Chris,     This is an amazing bike! Congratulations on the win!!!! You got made skills.

  Catfish


----------



## bikewhorder (Sep 8, 2017)

tanksalot said:


> As it should be on display there .
> Is the dog coming for the display ?




I doubt he's allowed in but maybe if I dress him up he could slip by unnoticed. But if there is some kind of food spread it might give away his true identity.


----------



## Boris (Sep 8, 2017)

Looks like you were made for that bike, and visa versa.


----------



## bikewhorder (Sep 9, 2017)

Boris said:


> Looks like you were made for that bike, and visa versa.

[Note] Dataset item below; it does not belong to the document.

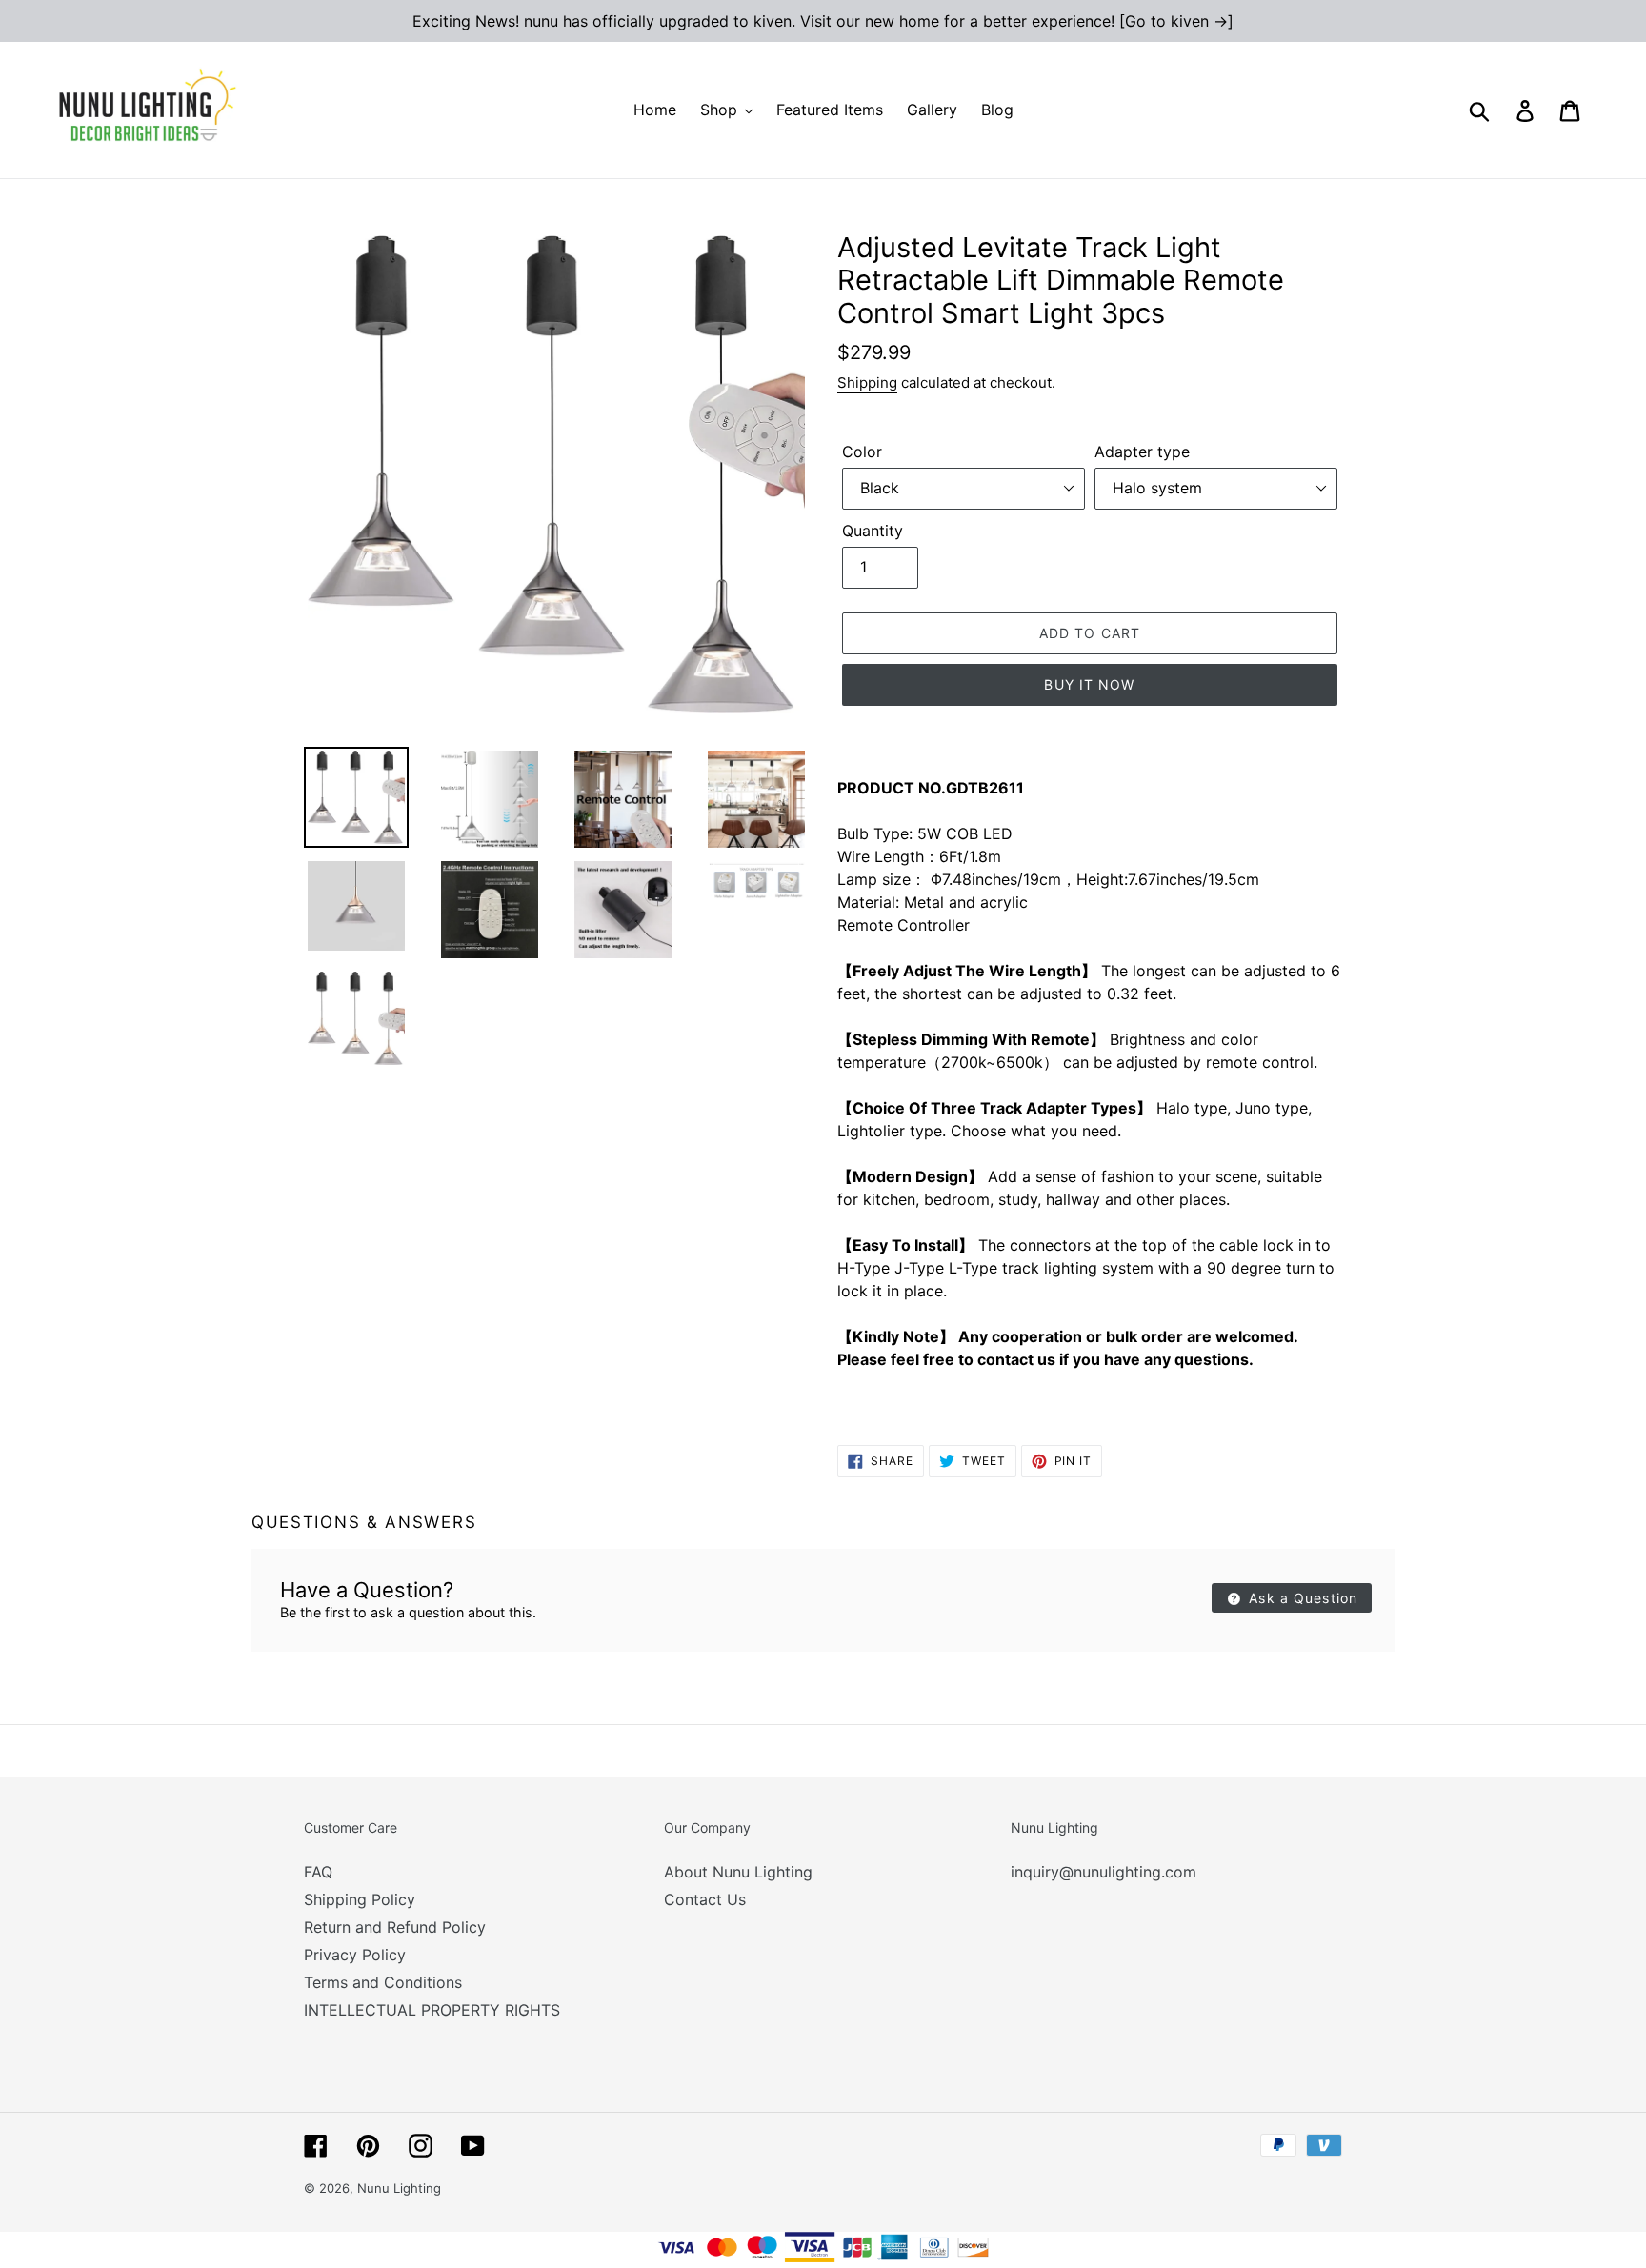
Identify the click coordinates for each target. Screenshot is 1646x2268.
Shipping (867, 382)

I wish someone had made it _for _me...


----------



## bikesnbuses (Sep 10, 2017)

Wow!!GREAT BUILD:eek:
Seriously!! Very nice!


----------



## catfish (Sep 10, 2017)

Let's see some video of you ridding it!


----------



## bikewhorder (Sep 10, 2017)

catfish said:


> Let's see some video of you ridding it!



 I posted this in the my thread for the bike https://thecabe.com/forum/threads/langelo-di-ferro.115880/page-2#post-779473


----------



## vincev (Sep 10, 2017)

When will you post it for sale on the Cabe??


----------



## bikewhorder (Sep 11, 2017)

vincev said:


> When will you post it for sale on the Cabe??



As soon as Borass accepts paypal.


----------